Sœurs sur la ville

Photo d’Annabelle Simon par Anne Barbot

Le collectif In Vitro « provoque le réel » avec Tchekhov dans la ville, mise en scène hors-les-murs des Trois sœurs.

Dans cette déambulation théâtrale qui se joue à Belfort, passant par une librairie, un restaurant et un salon de coiffure, les Trois sœurs ne sont plus que deux. L’intrigue se resserre ainsi autour d’Irina, Macha et leur frère Andrea. Le reste de la famille, parfois évoqué, laisse place à d’étranges personnages: les propriétaires actuels des lieux que visite le public. La trame est elle aussi modernisée puisque la fratrie n’exerce plus dans l’enseignement, ne rêve plus de Moscou mais de New-York. L’incapacité à changer leur existence demeure. Macha reste la sœur râleuse et fataliste, Andrea l’endetté idolâtré sans raison manifeste et Irina, la benjamine oisive, partagée entre rire et larmes. Ces figures, qui sont les plus singulières et extrêmes de la pièce, partagent leurs tensions familiales et amoureuses, ainsi que leur désir de tout plaquer, sans jamais oser le faire. Le collectif entend ainsi « confronter les problématiques de l’œuvre à celles de nos vies et imaginer comment Tchekhov pourrait répondre aux questions contemporaines », indique Annabelle Simon, qui incarne Macha. Pour intégrer « nos vies » au spectacle, In Vitro mise sur la véracité des lieux de représentation. Les comédiens dépassent la frontière des portes du théâtre en allant vers le public, pour une rencontre située dans le flou entre la fiction de la pièce et la réalité de l’endroit et de ses propriétaires.

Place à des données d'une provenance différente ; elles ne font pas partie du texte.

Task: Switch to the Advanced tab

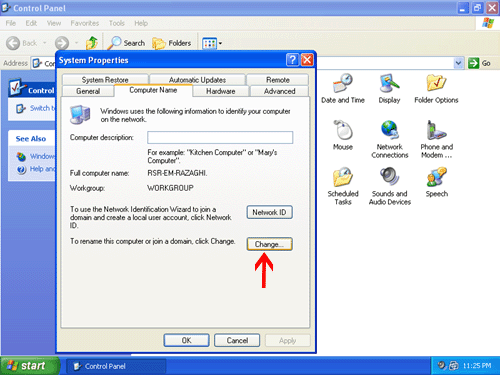Action: tap(279, 91)
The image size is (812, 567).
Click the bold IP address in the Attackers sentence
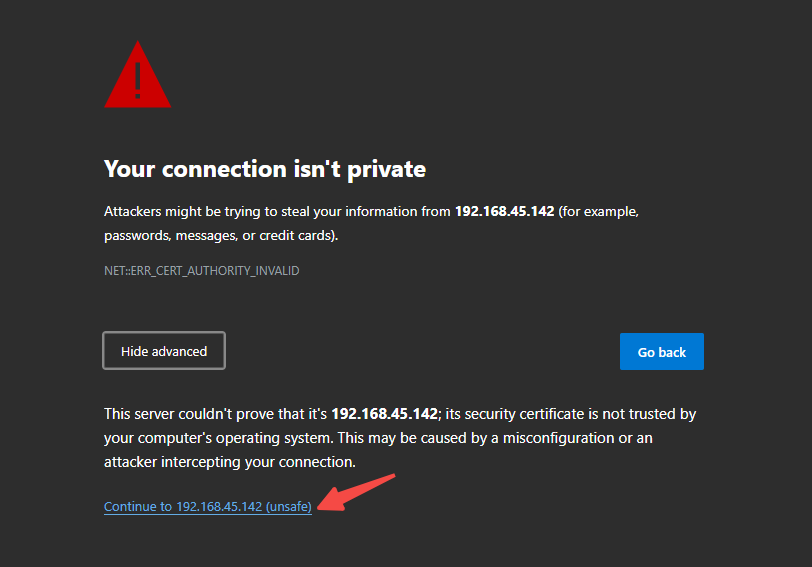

La pièce est étalée sur une journée durant laquelle les spectateurs rencontrent successivement chaque personnage sur son lieu de vie, qui varie d’une représentation à l’autre. Si à Toulouse Andrea travaillait dans une médiathèque, à Belfort il devient libraire. Il en va de même pour le père décédé, souvent évoqué, marin à Lorient et haut-fonctionnaire auprès d’Airbus à Toulouse. Pour pleinement s’immerger dans leur rôle, les acteurs s’imprègnent de ces endroits pendant quatre jours, afin de peaufiner l’adaptation du premier acte. Celui-ci reste constamment en mouvement, au gré des réalités de l’instant et du lieu, ce qui permet de souligner la « fragilité du présent », précise Richard Sandra, interprète d’Andrea. Les propriétaires des locaux deviennent les interlocuteurs des comédiens, créant un mélange de surprises et d’improvisations, véritable pari théâtral puisqu’aucune répétition n’est organisée au préalable. La scène finale a lieu dans le restaurant de Macha, où se prépare l’anniversaire surprise d’Irina. Les spectateurs y prennent part en suivant les instructions de la sœur ainée, à l’instar de musiciens locaux, choisis par Le Granit, que les comédiens rencontrent, pour la première fois, en même temps que le public. Une pièce où personne ne se met d’accord, mais où tous jouent ensemble.